[Passage to read]
Washington, D.C. 20549

FORM 8-K

 

CURRENT REPORT

Pursuant to Section 13 or 15(d) of the Securities Exchange Act of 1934

 

Date of Report (Date of earliest event reported): September 18, 2015

 

ERBA Diagnostics, Inc.

(Exact name of registrant as specified in its charter)

 

 

 

 

 

Delaware

 

1-14798

 

11-3500746

(State or other jurisdiction
of incorporation)

 

(Commission
File Number)

 

(IRS Employer
Identification No.)

14100 NW 57th Court,
Miami Lakes, Florida

 

33014

(Address of principal executive offices)

 

(Zip Code)

 

Registrant’s telephone number, including area code: 305-324-2300

 

Not Applicable
(Former name or former address, if changed since last report.)

 

Check the appropriate box below if the Form 8-K filing is intended to simultaneously satisfy the filing obligation of the registrant under any of the following provisions (see General Instruction A.2. below):

 

 

 

 

 

Written communications pursuant to Rule 425 under the Securities Act (17 CFR 230.425)

 

 

 

 

 

Soliciting material pursuant to Rule 14a-12 under the Exchange Act (17 CFR 240.14a-12)

 

 

 

 

 

Pre-commencement communications pursuant to Rule 14d-2(b) under the Exchange Act (17 CFR 240.14d-2(b))

 

 

 

 

 

Pre-commencement communications pursuant to Rule 13e-4(c) under the Exchange Act (17 CFR 240.13e-4(c))

  

 
 

 

 

Item 1.01 Entry into a Material Definitive Agreement.

 

As previously reported, on March 25, 2015, ERBA Diagnostics, Inc. (the “Company”) entered into those certain Business Loan Agreement and Promissory Note (the “Old Note”) with Citibank, N.A. (“Citibank”), which provided for a secured, revolving credit facility of up to $3,500,000.
[/Passage to read]
[Raw data]
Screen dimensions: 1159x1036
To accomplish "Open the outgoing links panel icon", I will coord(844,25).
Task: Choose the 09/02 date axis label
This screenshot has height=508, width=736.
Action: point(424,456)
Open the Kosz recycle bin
[/Raw data]
- [Work order 1]
According to the Form 8-K excerpt, up to what amount did the secured, revolving credit facility with Citibank provide?
- [Work order 2]
Copy the Form 8-K excerpt from "(Address of principal" to "since last report.)".
Rely only on the Form 8-K excerpt for these.

- [Reply 1]
Up to $3,500,000.

- [Reply 2]
(Address of principal executive offices)

 

(Zip Code)

 

Registrant’s telephone number, including area code: 305-324-2300

 

Not Applicable
(Former name or former address, if changed since last report.)